Ultraluminous X-ray pulsar P13 in the faint state
ATel #13751; Roberto Soria (University of the Chinese Academy of Sciences; University of Sydney), Christian Motch (Strasbourg Observatory), Manfred W. Pakull (Strasbourg Observatory)
on 22 May 2020; 11:16 UT
Credential Certification: Roberto Soria (rsoria@physics.usyd.edu.au)
Subjects: X-ray, Neutron Star, Pulsar
We report on the X-ray brightness evolution of the ultraluminous X-ray pulsar P13 (Israel et al. 2017, MNRAS, 466, L48; Fuerst et al. 2016, ApJ, 831, L14; Motch et al. 2014, Nature, 514, 198) in NGC 7793 (d = 3.5 Mpc). After reaching a 0.3-10 keV luminosity of ~1E40 erg/s during 2016-2018 (with an additional superorbital modulation at Px = 66.8 +/- 0.4 d; Hu et al. 2017, ApJ, 835, L9), the source started to decline last year. It was down to a luminosity of 1.3E39 erg/s at the end of its Swift visibility window, in early January 2020. When the Swift monitoring resumed (2020 April 20), P13 was no longer detectable in individual observations, nor in the stacked ones so far (total effective exposure time of 8.0 ks from seven observations between April 20 and May 18). Most recent light curve at this link.
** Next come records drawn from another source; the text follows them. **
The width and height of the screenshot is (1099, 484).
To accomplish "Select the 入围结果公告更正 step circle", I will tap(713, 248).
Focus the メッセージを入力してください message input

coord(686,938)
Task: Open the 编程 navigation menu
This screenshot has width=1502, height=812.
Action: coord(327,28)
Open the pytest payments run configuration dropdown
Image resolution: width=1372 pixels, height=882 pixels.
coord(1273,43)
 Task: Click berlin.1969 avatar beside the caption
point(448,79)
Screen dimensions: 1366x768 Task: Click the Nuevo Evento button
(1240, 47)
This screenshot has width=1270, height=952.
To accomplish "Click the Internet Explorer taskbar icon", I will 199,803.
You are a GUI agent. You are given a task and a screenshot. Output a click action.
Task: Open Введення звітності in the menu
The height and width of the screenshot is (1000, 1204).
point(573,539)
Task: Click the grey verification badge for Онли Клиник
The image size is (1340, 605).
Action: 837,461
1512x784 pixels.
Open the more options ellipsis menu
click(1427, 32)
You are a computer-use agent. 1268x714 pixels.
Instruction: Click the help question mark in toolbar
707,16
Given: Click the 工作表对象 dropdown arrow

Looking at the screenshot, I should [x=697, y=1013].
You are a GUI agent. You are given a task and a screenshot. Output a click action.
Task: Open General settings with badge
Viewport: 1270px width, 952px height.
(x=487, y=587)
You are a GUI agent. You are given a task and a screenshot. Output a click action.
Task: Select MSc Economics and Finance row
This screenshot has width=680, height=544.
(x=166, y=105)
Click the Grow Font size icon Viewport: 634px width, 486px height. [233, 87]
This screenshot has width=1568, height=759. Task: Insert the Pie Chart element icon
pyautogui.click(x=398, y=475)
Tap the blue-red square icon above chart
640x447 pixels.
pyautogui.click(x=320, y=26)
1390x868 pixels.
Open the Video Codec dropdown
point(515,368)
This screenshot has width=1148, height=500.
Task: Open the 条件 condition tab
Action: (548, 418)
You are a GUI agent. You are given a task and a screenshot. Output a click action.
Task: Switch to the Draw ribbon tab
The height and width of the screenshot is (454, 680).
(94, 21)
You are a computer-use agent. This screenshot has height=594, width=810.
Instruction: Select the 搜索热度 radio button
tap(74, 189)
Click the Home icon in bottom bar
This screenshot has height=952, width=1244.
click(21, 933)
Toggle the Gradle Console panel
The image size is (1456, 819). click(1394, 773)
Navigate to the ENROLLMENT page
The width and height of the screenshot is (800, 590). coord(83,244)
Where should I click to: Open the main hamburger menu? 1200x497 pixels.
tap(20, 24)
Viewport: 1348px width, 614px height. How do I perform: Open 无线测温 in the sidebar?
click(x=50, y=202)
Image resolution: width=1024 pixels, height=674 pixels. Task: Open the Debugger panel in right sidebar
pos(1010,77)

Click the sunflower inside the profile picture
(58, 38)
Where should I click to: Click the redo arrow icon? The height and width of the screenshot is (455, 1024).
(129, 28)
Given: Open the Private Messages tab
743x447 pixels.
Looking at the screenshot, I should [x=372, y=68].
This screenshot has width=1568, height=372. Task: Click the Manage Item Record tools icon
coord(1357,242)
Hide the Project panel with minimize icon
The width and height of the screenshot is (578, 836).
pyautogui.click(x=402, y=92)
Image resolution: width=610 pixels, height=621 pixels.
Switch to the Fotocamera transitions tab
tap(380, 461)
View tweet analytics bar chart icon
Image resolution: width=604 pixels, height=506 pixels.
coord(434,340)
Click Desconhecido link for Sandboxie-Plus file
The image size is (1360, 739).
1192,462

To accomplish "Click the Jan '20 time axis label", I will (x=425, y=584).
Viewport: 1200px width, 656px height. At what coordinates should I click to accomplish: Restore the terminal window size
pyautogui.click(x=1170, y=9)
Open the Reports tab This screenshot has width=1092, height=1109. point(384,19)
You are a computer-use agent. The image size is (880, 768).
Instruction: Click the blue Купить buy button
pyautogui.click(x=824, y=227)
For the binned 2020 April-May XRT observations, the upper limit from the online XRT lightcurve generator (credit: Phil Evans/Swift/UKSSDC) is ~2E-3 XRT ct/s, corresponding to an upper limit of ~2.5E38 erg/s for the unabsorbed 0.3-10 keV luminosity. In fact, from a more detailed photometric analysis of the same stacked data, we determine a 90% upper limit of ~4E-4 ct/s (~5E37 erg/s) in the same band.
A 50-ks XMM-Newton observation from 2019 November 22 (Motch et al., in prep.) caught P13 way into its declining phase, but still just above the 1E39 erg/s ULX threshold. The continuum spectrum was still dominated by a hard power-law-like component with the same slope as seen at peak luminosity (photon index = 1.15 +/- 0.10, luminosity ~ 1.4E39 erg/s), but an additional thermal plasma component was also noticeable around 1 keV (kT = 0.9 +/- 0.1 keV, mekal luminosity ~2E37 erg/s). The thermal plasma component would have been comparably too faint to be detectable when P13 was at ~1E40 erg/s.
Historically, the previous faint phase of P13 was in 2011-2012, when it was also below the Swift/XRT detection limit.
Click here for the 2010-2020 XRT lightcurve. Chandra and XMM-Newton observations from 2011-2012 showed a luminosity of a few E37 erg/s (Walton et al. 2018, MNRAS, 473, 4360; Motch et al., in prep.), with a similarly strong contribution from the thermal plasma component.
At least three scenarios have been suggested for the faint state: (i) a state transition to the low/hard state in the accretion disk; (ii) a transition from accretor to propeller state; (iii) a precession effect of the accretion disk, which is now blocking our direct view of the X-ray emission from the innermost region, so that we only see photons scattered in an extended outflow.
Optical monitoring of the V ~ 20 mag counterpart during the faint state are strongly encouraged (especially in the U,B,V bands). Changes in the luminosity of the irradiated face of the donor star will help us distinguish between an intrinsic decline of the X-ray luminosity, and our preferred scenario (Motch et al. in prep) of a change in the orientation of the emission beam. Coordinates of P13: RA = 23:57:51.01, Dec = -32:37:26.62 (J2000).